Text excerpt
Beefy Boxes and Bandwidth Generously Provided by pair Networks
more useful options
 
PerlMonks  

Questions: how to exclude substring having Evil meanings

by lihao (Monk)
on Dec 02, 2009 at 16:54 UTC ( [id://810605]=perlquestion: print w/replies, xml ) Need Help??

lihao has asked for the wisdom of the Perl Monks concerning the following question:

Hi, monks

I have a list which contains about 5M records and to uniquely identify them, I am using a 7-char CODE system. these codes are viewable from the user side, so it's important the CODEs do NOT contain any sub-strings which have evil meaning, i.e. K8KKKL9, 1GTSH1T, et.al. in other word, I am trying to prevent (or limit if not possible to prevent) such English evil words to be shown in my CODE system.

My questions is: are there any Perl modules to handle similar situation? or any web links or searchable terminologies to help analyze such situation?

thanks in advance

lihao

UPDATE Sorry, guys, I did NOT describe my question well in my original post. the following are something I forgot:

  • the 7-code system have: first two characters for identifying events, 5-char for 5M UNIQUE records
  • I've actually removed all vowels aoieu from the CODE system (case insensitive). Just some people do NOT want to see a string like KKK which I have not yet covered
  • The original requirement from my boss is that the CODE should be as short as possible
  • Also, we need to consider OCR discernable issue and add certain randomness to the generated CODE.
  • the list is not fixed and we have to expect potential growth in the next few years

Thank again to all who replied

lihao

Replies are listed 'Best First'.

Supplied material
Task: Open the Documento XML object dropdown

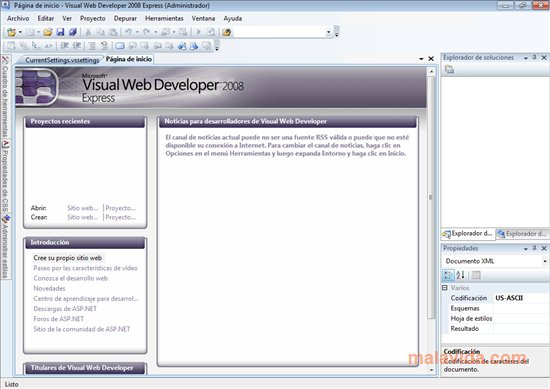Action: (x=545, y=261)
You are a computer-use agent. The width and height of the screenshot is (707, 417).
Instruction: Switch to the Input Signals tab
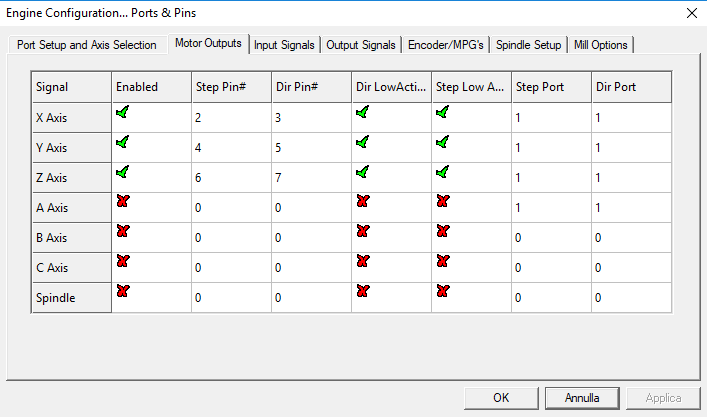pyautogui.click(x=284, y=45)
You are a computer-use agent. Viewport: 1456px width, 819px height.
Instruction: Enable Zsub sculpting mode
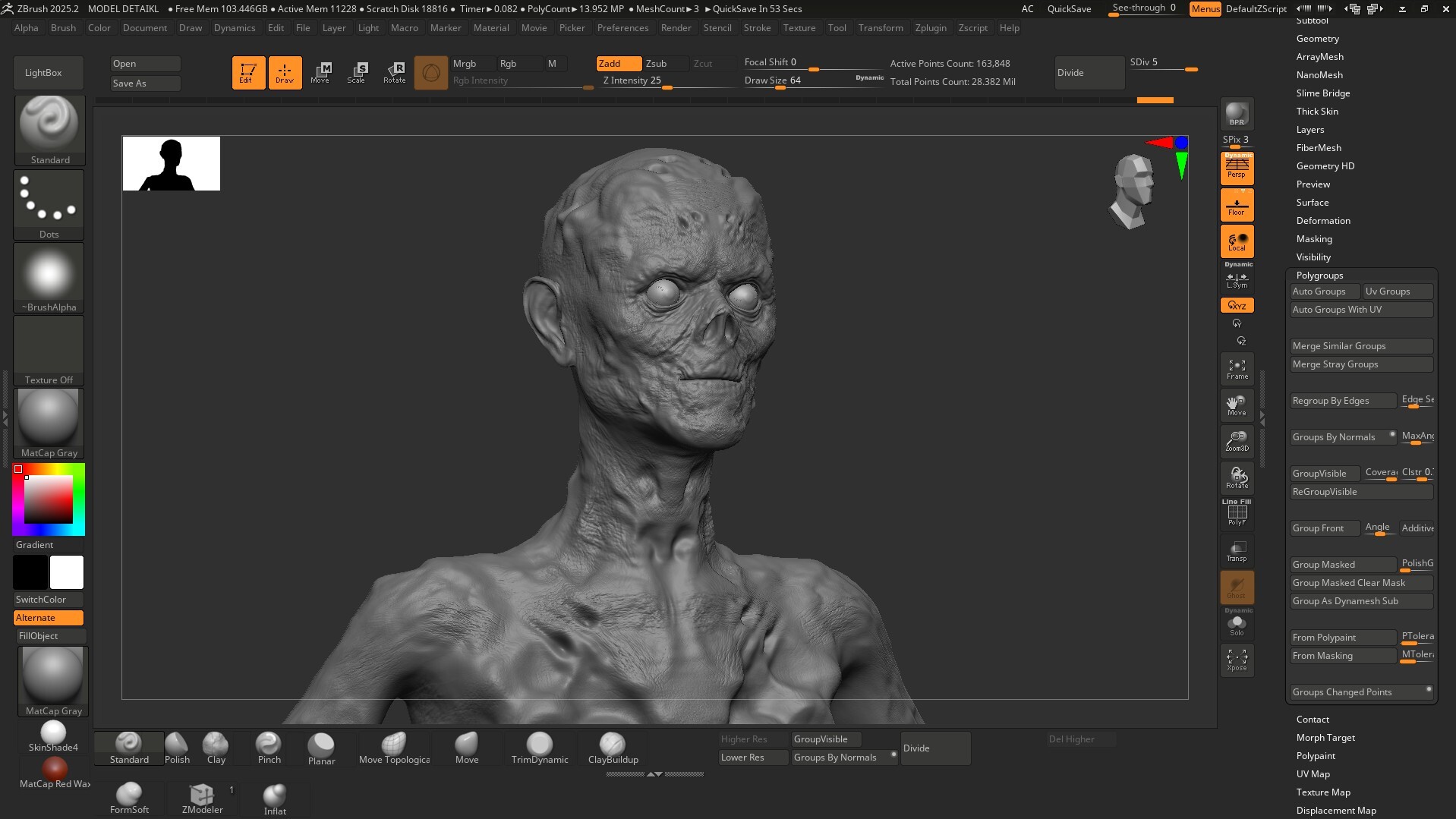pos(657,64)
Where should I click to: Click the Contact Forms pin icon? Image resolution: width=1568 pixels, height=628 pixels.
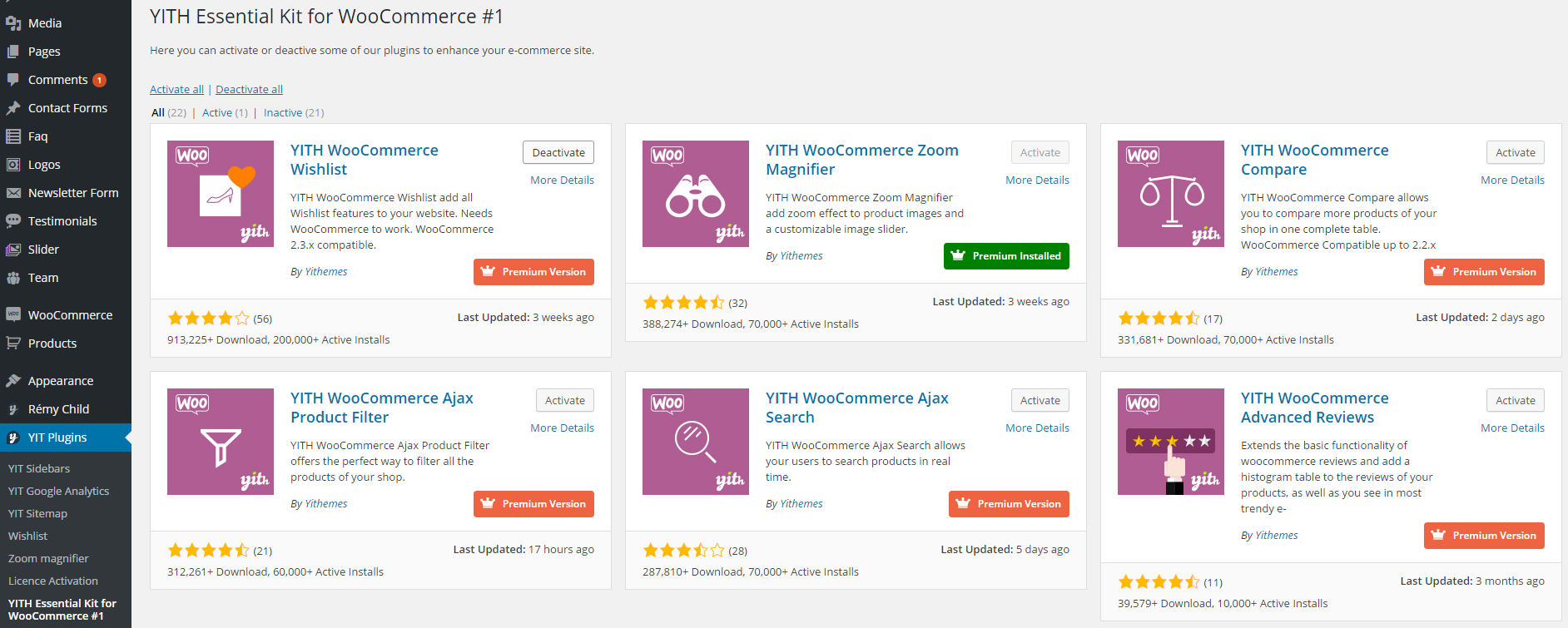(x=13, y=108)
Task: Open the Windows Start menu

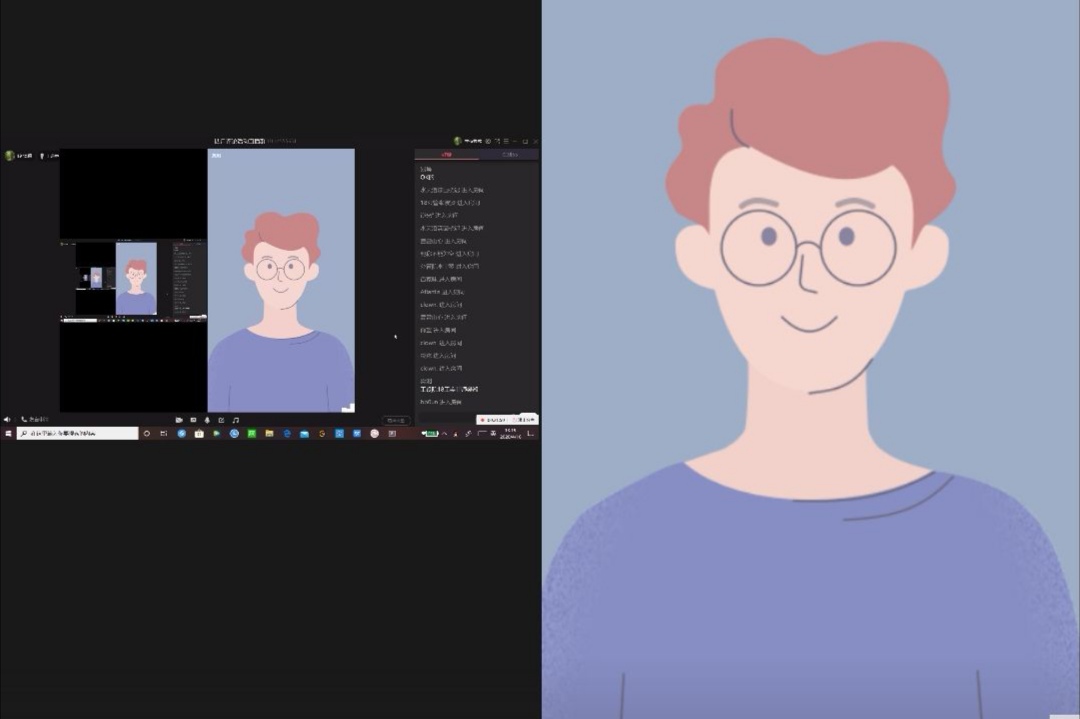Action: click(x=8, y=434)
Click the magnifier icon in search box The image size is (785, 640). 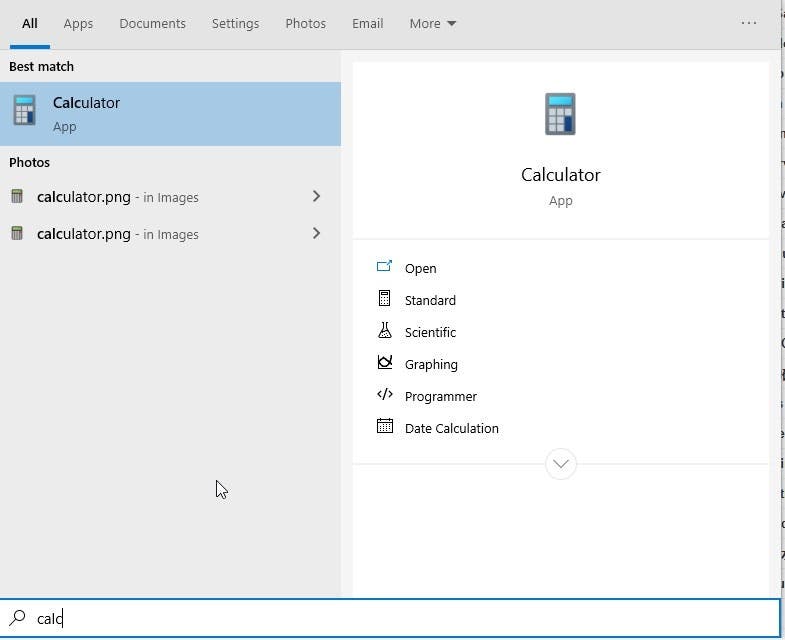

The exercise
Copy the PerlMonks question, everything from "I have a list" down to "analyze such situation?", substituting "ID scheme" for "CODE system" throughout.

Completed exercise
I have a list which contains about 5M records and to uniquely identify them, I am using a 7-char ID scheme. these codes are viewable from the user side, so it's important the CODEs do NOT contain any sub-strings which have evil meaning, i.e. K8KKKL9, 1GTSH1T, et.al. in other word, I am trying to prevent (or limit if not possible to prevent) such English evil words to be shown in my ID scheme.

My questions is: are there any Perl modules to handle similar situation? or any web links or searchable terminologies to help analyze such situation?